Back in the day, women came from all over to consult Santa Clarita fertility specialist Dr. Edward Gilchrist. Many of them left his care happily pregnant, never dreaming that the father of the babies they carried was none other than the physician himself, who donated his own sperm rather than that of the handsome, athletic, disease-free men pictured in his scrapbook. When Alexandra Munsey’s son, Evan, is laid low by the kidney disease he’s inherited from his biological father and she returns to Gilchrist in search of the donor’s medical records, the roof begins to fall in on him.
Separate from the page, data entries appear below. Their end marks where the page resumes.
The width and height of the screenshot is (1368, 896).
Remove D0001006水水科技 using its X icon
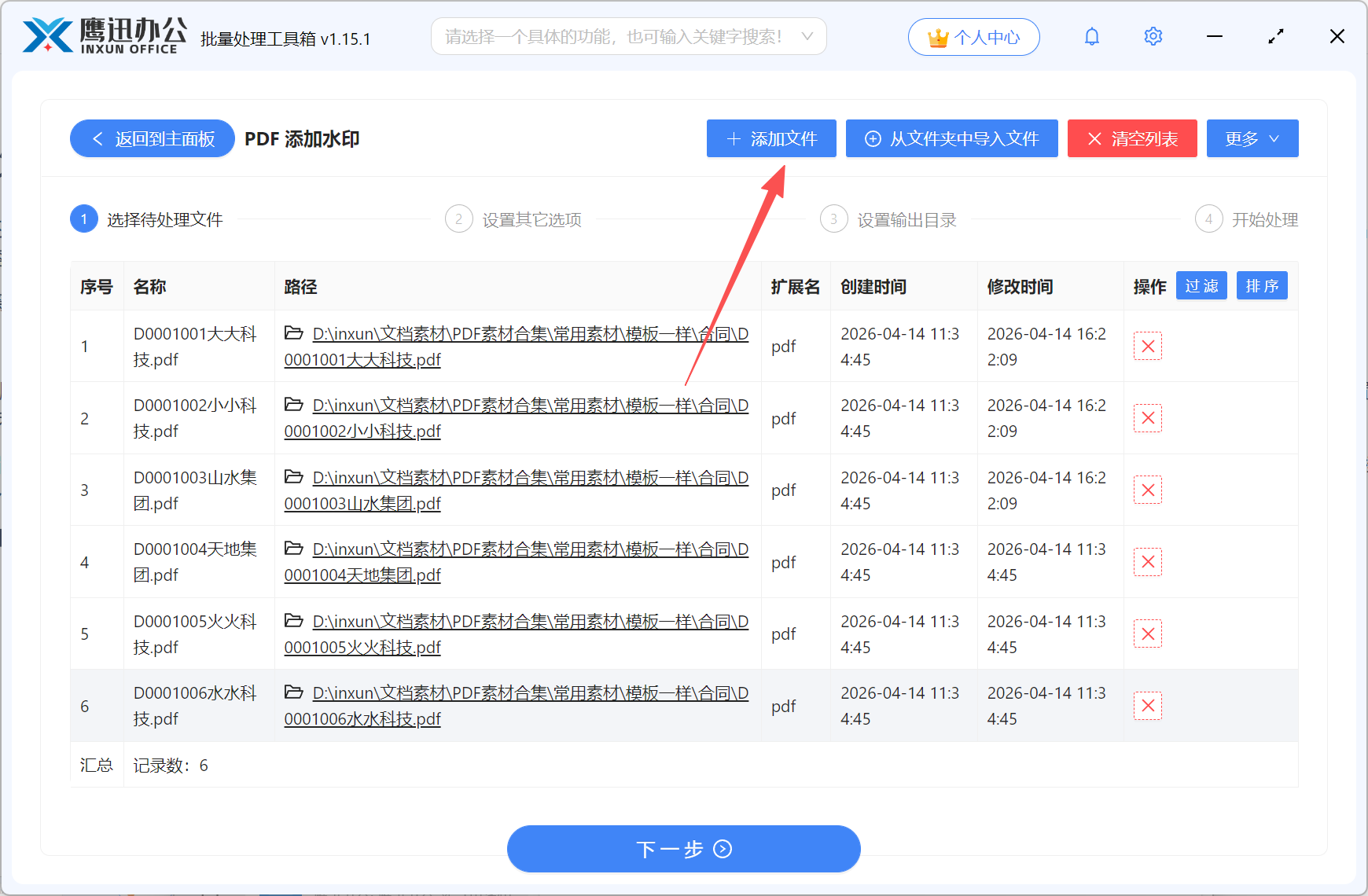[x=1147, y=706]
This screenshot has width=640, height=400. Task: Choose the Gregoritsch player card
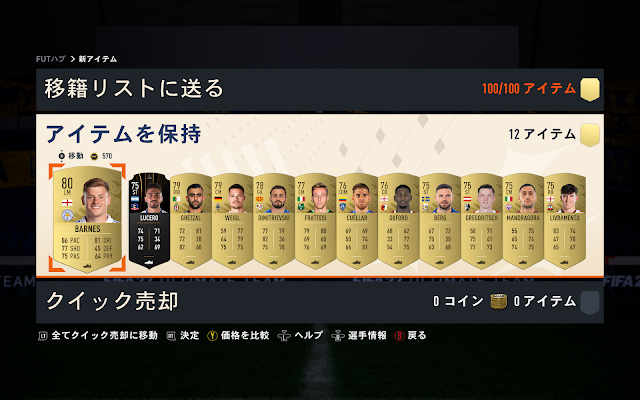point(482,220)
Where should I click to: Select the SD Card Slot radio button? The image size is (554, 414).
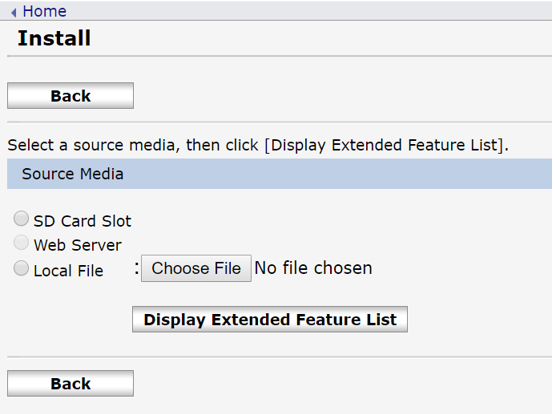pos(21,218)
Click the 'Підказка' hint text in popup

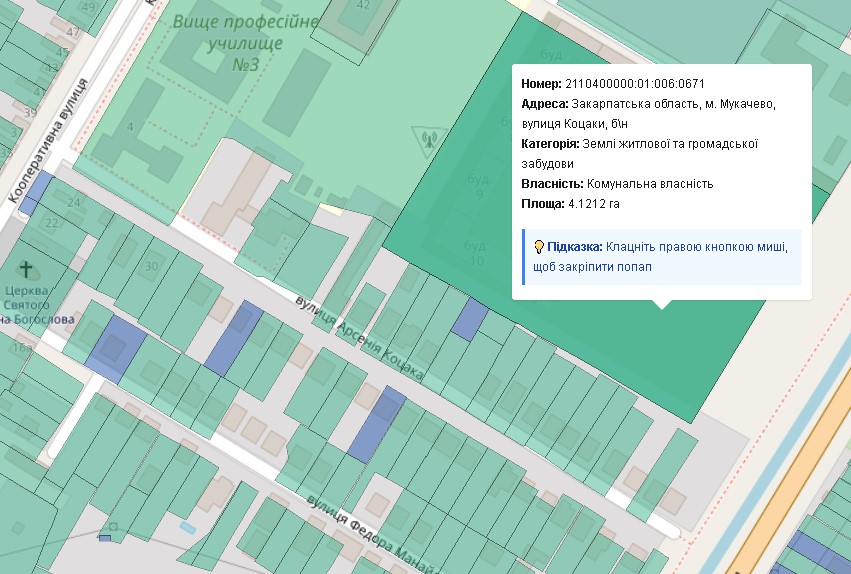574,247
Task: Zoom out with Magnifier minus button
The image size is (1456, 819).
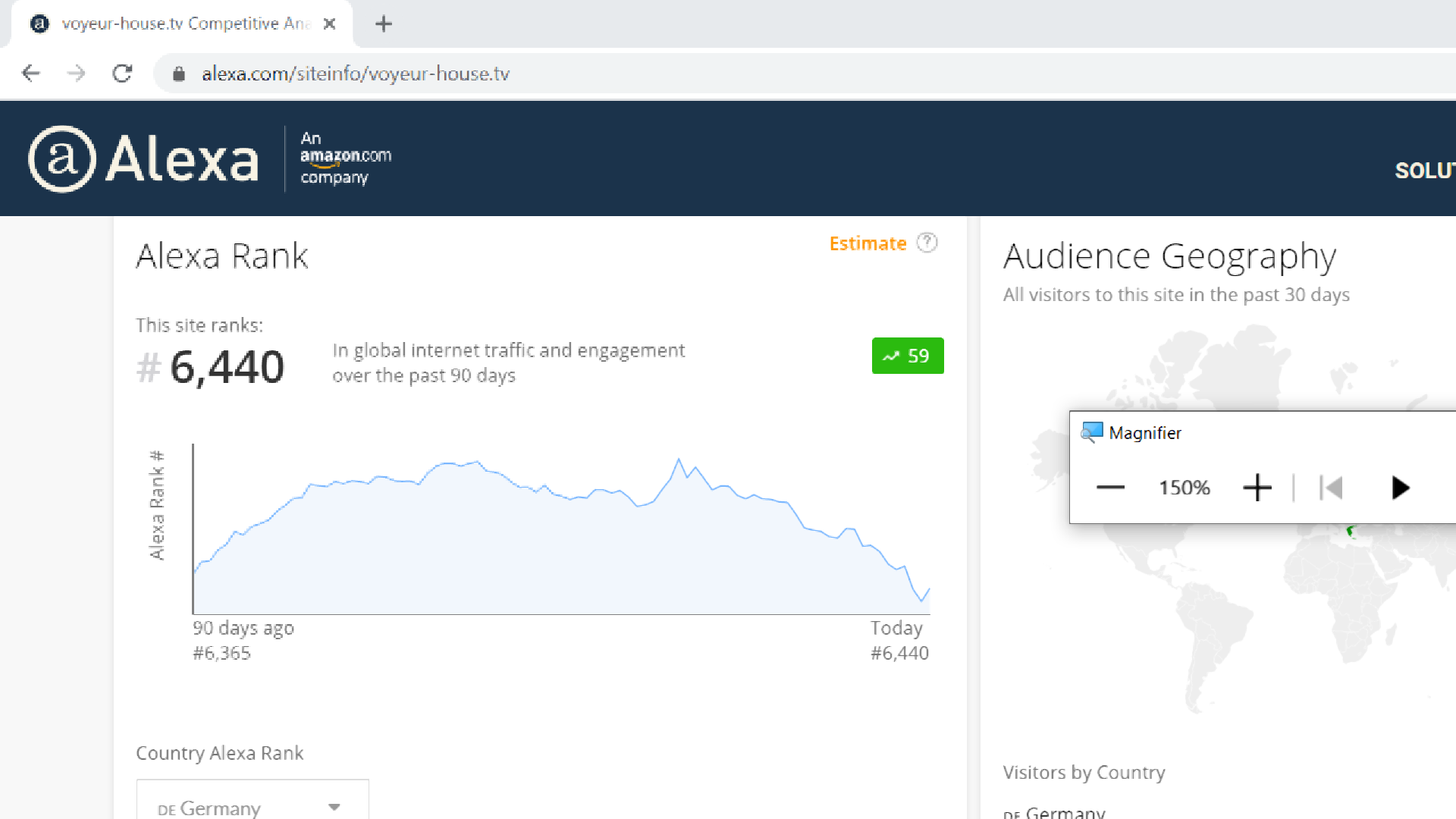Action: pyautogui.click(x=1110, y=488)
By the time it’s done falling, he’s serving a life sentence in Folsom Prison for commissioning the death of his wife, Dawn, the former nurse and sometime egg donor who’d turned on him. With nothing left to lose, Gilchrist tattoos himself with the initials of five people he blames for his fall: Dawn; Leo Manuel Aurelio, the hit man he’d hired to dispose of her; Kaitlyn Todd, the nurse/receptionist who took Dawn’s place; Alex Munsey, whose search for records upset his apple cart; and Ali Reynolds, the TV reporter who’d helped put Alex in touch with the dozen other women who formed the Progeny Project because their children looked just like hers. No matter that Ali’s been out of both California and the news business for years; Gilchrist and his enablers know that revenge can’t possibly be served too cold. Wonder how far down that list they’ll get before Ali, aided once more by Frigg, the methodical but loose-cannon AI first introduced in Duel to the Death (2018), turns on them?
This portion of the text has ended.